How to Share a Portfolio via Link (and Why You Should)
PickSkill portfolios can be shared as a single URL — live indicator dashboards, latest signals, valuation snapshots — with no account required. 3 steps and 30 seconds.

A PickSkill portfolio can be shared as a single URL — anyone with the link sees a live view of your holdings, the latest indicator dashboards, and the signal trail across every dimension. They don't need a PickSkill account. They don't need to set anything up. The link is read-only by design, so your portfolio composition is visible but not editable. This tutorial walks through the share flow in 3 steps and explains why making your portfolio shareable is one of the highest-leverage habits you can build.
Key takeaways
- 3 steps, ~30 seconds. Open the portfolio, click share, copy the link.
- The shared view is read-only. Recipients can see, sort, and inspect — they cannot edit your holdings or change your allocation.
- Live data, not a snapshot. The shared link refreshes against current market data every time it's opened.
- No account required for viewers. The link works for anyone — no sign-in barrier, no email collection.

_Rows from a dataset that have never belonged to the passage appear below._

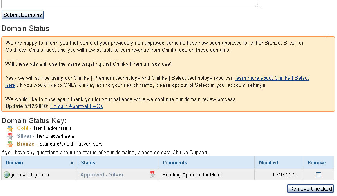Click the Comments column header
The image size is (337, 196).
point(175,163)
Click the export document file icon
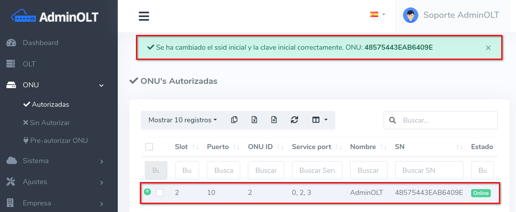This screenshot has height=212, width=516. click(x=274, y=120)
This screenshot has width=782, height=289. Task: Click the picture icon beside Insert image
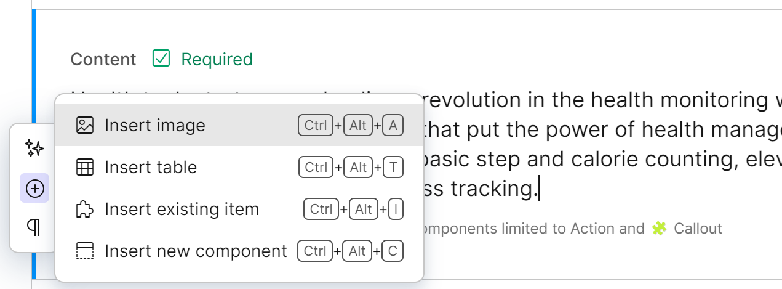coord(84,126)
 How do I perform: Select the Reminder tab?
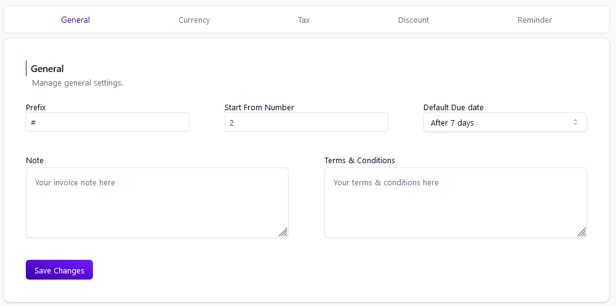pos(534,20)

- The shared view shows the same indicator dashboards as your private view — same charts, same 5-day signal trail, same multi-indicator overlay.
Why share a portfolio?
Three reasons that compound over time.
1. Pressure-test your thinking
Private portfolios are private failures. When nobody else sees your holdings, you build subtle blind spots — over-weighting names you have an emotional attachment to, ignoring divergence signals that don't fit your thesis, anchoring on entry prices long after the thesis has changed.
Sharing the portfolio with even one other investor — a friend, an investment club partner, a family member — forces you to articulate what you own and why. The articulation itself catches problems before they cost you.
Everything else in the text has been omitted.